How to complete this task: Copy out each line of the data that holds the string "computer".

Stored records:
BEGIN

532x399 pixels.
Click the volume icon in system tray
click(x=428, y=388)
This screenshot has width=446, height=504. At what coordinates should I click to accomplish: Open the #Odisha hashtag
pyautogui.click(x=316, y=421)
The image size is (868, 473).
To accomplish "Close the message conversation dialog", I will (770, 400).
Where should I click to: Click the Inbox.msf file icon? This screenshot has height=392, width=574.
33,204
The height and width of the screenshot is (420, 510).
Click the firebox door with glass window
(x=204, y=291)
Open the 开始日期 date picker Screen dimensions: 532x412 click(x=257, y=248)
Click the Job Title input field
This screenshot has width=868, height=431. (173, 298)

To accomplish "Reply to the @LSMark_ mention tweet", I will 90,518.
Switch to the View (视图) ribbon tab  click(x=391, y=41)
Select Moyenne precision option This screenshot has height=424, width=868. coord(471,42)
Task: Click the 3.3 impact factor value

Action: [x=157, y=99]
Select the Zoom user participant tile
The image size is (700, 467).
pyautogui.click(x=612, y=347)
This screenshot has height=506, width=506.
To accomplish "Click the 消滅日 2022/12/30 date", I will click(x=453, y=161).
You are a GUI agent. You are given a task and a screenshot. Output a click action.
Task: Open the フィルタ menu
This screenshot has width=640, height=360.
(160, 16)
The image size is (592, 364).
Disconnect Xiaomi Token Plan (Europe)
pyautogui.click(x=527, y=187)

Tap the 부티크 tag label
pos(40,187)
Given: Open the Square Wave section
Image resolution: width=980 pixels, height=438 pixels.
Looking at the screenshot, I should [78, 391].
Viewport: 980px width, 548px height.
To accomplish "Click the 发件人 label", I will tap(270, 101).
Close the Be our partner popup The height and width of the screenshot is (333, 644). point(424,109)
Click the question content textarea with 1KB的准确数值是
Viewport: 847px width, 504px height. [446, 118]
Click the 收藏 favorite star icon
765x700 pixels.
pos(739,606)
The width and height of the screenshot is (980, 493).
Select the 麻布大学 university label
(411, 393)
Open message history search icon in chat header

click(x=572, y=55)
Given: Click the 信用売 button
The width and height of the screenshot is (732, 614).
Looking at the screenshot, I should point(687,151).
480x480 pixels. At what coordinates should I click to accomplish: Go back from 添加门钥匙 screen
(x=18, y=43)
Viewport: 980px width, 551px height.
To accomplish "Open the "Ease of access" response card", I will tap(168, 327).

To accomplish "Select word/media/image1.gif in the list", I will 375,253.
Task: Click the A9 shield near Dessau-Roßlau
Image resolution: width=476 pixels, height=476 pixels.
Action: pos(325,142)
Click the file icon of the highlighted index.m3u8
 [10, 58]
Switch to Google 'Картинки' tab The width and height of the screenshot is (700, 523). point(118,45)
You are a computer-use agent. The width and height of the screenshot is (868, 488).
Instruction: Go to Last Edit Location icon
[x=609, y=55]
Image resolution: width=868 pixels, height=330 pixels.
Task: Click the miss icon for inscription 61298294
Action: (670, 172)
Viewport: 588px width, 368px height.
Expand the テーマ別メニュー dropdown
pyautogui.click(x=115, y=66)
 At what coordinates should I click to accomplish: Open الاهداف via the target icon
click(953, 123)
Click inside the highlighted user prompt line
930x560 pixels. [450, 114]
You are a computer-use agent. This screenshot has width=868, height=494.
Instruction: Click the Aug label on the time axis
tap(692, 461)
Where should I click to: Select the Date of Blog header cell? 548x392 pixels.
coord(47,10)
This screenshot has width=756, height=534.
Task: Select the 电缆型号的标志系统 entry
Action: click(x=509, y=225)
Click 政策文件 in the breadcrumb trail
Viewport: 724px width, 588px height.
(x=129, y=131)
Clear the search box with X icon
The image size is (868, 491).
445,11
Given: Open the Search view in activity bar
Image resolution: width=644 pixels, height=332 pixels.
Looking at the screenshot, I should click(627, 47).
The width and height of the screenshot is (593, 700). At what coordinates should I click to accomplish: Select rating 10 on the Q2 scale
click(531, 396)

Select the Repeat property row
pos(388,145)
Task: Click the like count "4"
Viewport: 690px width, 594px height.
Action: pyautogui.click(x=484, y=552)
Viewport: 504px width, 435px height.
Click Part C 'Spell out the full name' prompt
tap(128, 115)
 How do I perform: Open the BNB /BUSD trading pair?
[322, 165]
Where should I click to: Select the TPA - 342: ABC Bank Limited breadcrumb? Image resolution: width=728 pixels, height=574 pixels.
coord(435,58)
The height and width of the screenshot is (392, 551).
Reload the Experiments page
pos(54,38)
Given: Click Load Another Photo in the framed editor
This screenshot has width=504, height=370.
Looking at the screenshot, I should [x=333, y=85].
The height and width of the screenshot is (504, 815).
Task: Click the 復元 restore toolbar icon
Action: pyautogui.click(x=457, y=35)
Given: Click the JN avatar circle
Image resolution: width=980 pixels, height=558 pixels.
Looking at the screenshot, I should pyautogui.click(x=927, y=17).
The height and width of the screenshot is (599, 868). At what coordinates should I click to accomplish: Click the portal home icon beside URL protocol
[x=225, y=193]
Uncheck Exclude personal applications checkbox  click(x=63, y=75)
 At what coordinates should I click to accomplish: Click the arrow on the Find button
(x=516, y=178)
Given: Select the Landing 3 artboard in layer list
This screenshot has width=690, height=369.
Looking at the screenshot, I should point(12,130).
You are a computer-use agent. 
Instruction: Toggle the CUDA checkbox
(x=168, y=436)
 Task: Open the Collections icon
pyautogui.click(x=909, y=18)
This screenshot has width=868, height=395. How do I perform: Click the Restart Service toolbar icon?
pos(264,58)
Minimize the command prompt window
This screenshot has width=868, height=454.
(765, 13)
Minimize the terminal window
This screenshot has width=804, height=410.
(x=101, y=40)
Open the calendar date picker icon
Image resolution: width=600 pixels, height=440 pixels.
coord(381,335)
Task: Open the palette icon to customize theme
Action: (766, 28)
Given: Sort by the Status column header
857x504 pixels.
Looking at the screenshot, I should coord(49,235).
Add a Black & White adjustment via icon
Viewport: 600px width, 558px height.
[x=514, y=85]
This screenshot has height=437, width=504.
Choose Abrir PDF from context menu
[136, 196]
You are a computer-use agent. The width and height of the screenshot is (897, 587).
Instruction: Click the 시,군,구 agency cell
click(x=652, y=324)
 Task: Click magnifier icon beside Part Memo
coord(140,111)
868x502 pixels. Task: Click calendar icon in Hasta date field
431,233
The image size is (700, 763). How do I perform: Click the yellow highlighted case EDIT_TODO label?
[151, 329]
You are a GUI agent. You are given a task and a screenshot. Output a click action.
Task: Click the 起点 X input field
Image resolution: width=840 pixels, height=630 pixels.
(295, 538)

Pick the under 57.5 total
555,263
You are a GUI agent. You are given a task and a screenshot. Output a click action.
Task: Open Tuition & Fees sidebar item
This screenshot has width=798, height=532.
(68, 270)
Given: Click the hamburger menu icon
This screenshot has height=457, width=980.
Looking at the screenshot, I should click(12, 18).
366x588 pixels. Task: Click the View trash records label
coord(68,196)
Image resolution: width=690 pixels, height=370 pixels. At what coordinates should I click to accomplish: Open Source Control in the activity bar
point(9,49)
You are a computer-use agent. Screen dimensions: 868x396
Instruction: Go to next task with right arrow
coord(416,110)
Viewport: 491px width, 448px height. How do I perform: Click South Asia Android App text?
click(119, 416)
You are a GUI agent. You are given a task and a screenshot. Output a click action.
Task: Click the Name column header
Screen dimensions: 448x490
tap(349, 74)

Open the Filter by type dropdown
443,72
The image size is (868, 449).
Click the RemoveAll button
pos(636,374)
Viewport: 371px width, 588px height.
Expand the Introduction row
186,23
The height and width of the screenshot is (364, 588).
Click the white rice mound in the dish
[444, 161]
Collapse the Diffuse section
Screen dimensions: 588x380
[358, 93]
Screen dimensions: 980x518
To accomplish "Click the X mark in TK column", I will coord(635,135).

END

Answer area:
You are a computer-use agent. The width and height of the screenshot is (868, 488).
You are a computer-use agent. This screenshot has width=868, height=494.
You are a computer-use agent. 
You are a computer-use agent. The width and height of the screenshot is (897, 587).
You are a computer-use agent. Screen dimensions: 868x396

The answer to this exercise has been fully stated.